Furthermore, Abbott addressed the concerns many Australians reasonably have with the Voice; it will allow only ‘some people will be heard, via this Voice, not the people who really need to be listened to’. Abbott isn’t just speaking about Indigenous and Torres Strait Islanders, but as former Justice Callinan described them, ‘a hand-picked Canberra cadre’.
This turns to a crucial question. How do you become a member of the Voice? Elected? Appointed? But with so many things about the Voice – we don’t know. There is no framework either in the referendum bill, or its explanatory memorandum explaining how someone can become a member of the Voice or how long they can serve, leaving that to be determined at a later date after the referendum for the benefit of the Albanese government to decide. And, it is not clear if they can be removed like a judge by the Parliament for ‘proved misbehaviour or incapacity’, voted out like an MP, or even at all.

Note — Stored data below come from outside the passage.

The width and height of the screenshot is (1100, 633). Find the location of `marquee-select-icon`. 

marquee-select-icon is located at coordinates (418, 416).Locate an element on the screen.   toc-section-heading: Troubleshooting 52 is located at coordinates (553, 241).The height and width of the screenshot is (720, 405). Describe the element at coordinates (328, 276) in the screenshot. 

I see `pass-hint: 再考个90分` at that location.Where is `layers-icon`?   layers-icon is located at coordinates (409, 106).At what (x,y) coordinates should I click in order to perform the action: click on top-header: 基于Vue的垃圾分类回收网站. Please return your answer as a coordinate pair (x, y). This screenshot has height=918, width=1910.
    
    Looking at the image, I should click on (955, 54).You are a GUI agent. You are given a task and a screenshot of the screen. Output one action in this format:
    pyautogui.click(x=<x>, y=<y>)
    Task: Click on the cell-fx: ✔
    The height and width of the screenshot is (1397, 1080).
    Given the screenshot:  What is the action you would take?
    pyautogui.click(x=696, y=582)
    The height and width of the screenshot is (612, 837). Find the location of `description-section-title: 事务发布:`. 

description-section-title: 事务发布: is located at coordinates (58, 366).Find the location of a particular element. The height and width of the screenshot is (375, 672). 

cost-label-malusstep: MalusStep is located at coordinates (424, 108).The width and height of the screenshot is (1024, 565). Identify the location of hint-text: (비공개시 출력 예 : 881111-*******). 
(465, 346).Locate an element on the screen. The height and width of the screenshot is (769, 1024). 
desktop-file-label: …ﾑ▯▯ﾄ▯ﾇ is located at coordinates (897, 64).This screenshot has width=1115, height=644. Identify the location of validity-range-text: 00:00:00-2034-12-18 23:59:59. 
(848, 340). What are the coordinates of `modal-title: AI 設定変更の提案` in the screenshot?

The Voice, before its referendum wording has even been finalised or voted on by the people is a first in Australia, it has been ‘an attack on an informed citizenry, on representative government’ which, if successful, will result in ‘endless litigation, creating a new and lucrative taxpayer-funded field of legal practice, enriching platoons of lawyers expert in the emerging body of judge-created law, while making the country close to ungovernable … [having] no effect whatsoever on the ‘gap’.’
Above all, one thing remains clear, whether the Voice succeeds or fails, it will leave us more divided than before.